Limitations of current technologies

The ability to detect concentrations that are in the picomolar (10-12) range have proved incredibly challenging. Due to the limitations of the current technologies these challenges include:

  • Most techniques aren’t sensitive to a range of functional chemical groups
  • The signal received from un-labelled biological material can be too weak to be amplified
  • Samples require labelling with either an antibody or fluorescent marker to amplify the signal which is costly and prone to error

Electrochemical disruptive technology

Scientists at Oxford University and São Paulo State University have developed a highly sensitive sensor using nanoscale electrochemical disruptive technology. This technology, originally developed for biomedical sensing, detects the change to the potential upon binding of a molecule to an electroactive surface, which is then amplified to allow the detection of picomolar to micromolar concentrations of the item of interest. The device itself is constructed in such a way that allows it to be incorporated into existing Complementary Metal-Oxide Semiconductor (CMOS)-based instruments.

Potential applications

The device can detect molecules that are a few atoms in size, up to those as large as proteins but could also be used to detect electromagnetic radiation. The technology can be adapted to detect specific chemical functional groups.
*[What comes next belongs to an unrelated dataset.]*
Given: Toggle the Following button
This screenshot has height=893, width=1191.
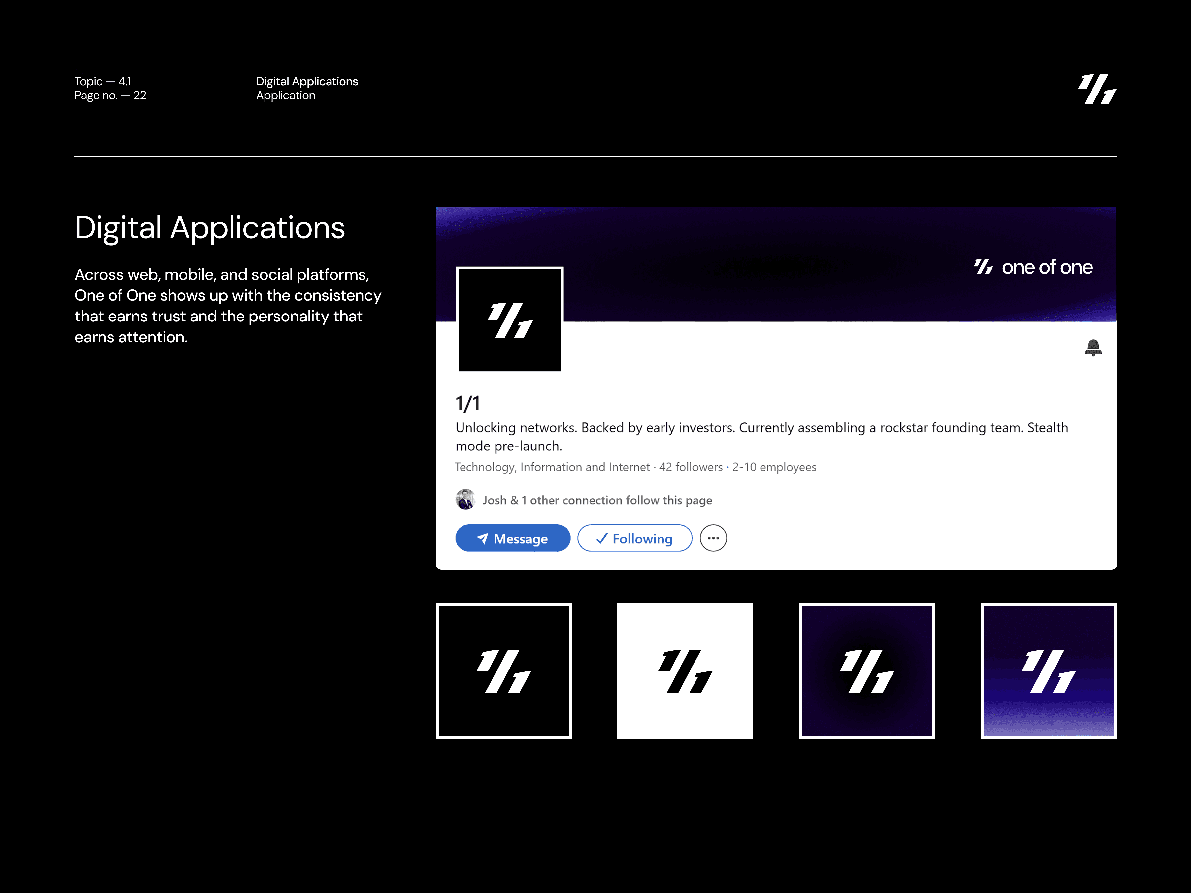Looking at the screenshot, I should click(x=634, y=538).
This adaptability enables the device to perform in many different applications such as:

  • Point of care medical tests for specific biological markers, using microliter volumes of human fluids
  • Chemical detection of banned substances e.g. drugs, alcohol, explosives
  • Petrochemical exploration
  • Environmental sensing
  • Space applications
  • Electrochemical solar cells
  • Super capacitors
  • Photonic devices

The technology has been tested as a device for biomarker detection and has specifically detected the concentration of a marker for inflammation at 55 picomoles.

Commercialisation

Oxford University Innovation is seeking industrial interest from parties wishing to licence and commercialise this technology.